Sports Prediction Model
A machine learning pipeline that predicts AFL match outcomes using historical data and engineered form features.
Built an end-to-end pipeline to predict AFL win/loss outcomes. Trained on 24 seasons (2000–2023) and evaluated on 2024, with a focus on leakage-safe feature engineering and time-aware validation.
View on GitHubKey Features
- Full ML pipeline: ingestion, cleaning, feature engineering, training, and evaluation
- Wide-to-long transformation (two rows per match: one per team)

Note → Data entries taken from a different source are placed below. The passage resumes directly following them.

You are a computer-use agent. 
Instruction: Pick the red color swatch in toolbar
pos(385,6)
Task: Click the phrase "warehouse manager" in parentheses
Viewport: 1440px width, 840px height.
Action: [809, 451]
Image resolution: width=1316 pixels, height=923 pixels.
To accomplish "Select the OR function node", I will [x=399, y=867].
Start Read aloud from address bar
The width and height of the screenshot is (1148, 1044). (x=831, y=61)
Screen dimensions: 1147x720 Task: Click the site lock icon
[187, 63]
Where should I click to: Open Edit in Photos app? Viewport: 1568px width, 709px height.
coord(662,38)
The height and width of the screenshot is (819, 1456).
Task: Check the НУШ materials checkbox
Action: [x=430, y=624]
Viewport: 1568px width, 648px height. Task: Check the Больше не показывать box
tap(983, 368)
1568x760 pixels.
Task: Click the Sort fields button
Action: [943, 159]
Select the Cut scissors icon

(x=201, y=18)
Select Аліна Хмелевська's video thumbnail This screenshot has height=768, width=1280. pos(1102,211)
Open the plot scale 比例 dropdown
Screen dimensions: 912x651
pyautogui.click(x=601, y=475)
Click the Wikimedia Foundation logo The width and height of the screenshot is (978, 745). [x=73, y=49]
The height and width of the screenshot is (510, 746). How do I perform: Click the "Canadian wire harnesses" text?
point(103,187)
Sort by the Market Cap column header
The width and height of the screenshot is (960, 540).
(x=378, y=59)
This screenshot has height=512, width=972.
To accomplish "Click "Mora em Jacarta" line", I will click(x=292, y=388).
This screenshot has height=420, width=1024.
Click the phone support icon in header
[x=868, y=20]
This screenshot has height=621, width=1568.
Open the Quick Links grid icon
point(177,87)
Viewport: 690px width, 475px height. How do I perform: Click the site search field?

- Rolling form features (points for/against, win %) built with strict shift(1) to prevent leakage
- Hyperparameter tuning via GridSearchCV with TimeSeriesSplit for temporally correct validation
- Robustness tested across 2022, 2023, and 2024 (accuracy stable within ~0.5%)
What I Learned
- End-to-end ML structure: Separate raw data, processed data, and models — use notebooks for experimentation, save stable outputs
- Time-based evaluation: Train on past, test on future — use TimeSeriesSplit so tuning doesn't learn from future seasons
- Beyond accuracy: Precision matters more than raw accuracy — "when I predict a win, how often am I right?"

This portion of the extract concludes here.